Prints and Drawings Room
View by appointment- Artist
- James Boswell 1906–1971
- Medium
- Lithograph on paper
- Dimensions
- Image: 195 × 175 mm
- Collection
- Tate
- Acquisition
- Presented by Ruth Boswell, the artist's widow 2000
- Reference
- P11663
Summary
In this stark black and white print Boswell portrays three government officials. Official letters of the time came in envelopes marked HMSO standing for His Majesty’s Stationary Office, and the phrase ‘His Majesty’s’ was in common use. The most corpulent and oldest of the three is shown wearing a bowler hat and smoking a cigarette. He catches the viewer out of the corner of his eye, while the man in the foreground turns towards the spectator accusingly, his face unshaven.

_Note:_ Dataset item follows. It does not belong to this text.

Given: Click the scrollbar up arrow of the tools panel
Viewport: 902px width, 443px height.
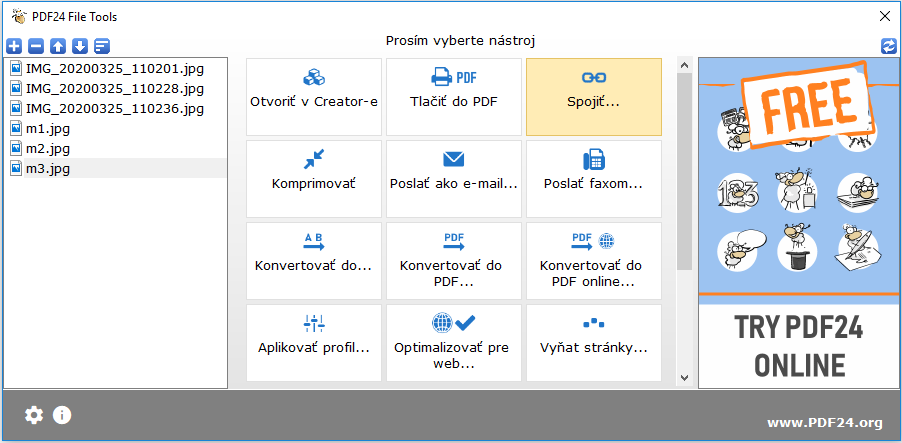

Boswell is suggesting that the Government is using criminal methods. The grotesque physiognomies of each of the men relate it directly to Empire Builders (Tate P01823), made one year later. In both prints Boswell reduces the amount of shadow and uses clear outlines to intensify the power of the image. Rattenbury describes his technique ‘Human eyes are reduced to pinpoint, mouths are invariably clamped, bodies are bloated, corseted or in final collapse’ (Rattenbury, p.2). Roger Blackley suggested that this print was made in response to the 1934 Incitement to Disaffection Act which made it an offence to seduce a servicemen from his "duty or his allegiance" (Blackley, p.2). The Act, widely criticised at the time as an unnecessary restriction of freedom of speech, eventually led to the foundation of the National Council for Civil Liberties.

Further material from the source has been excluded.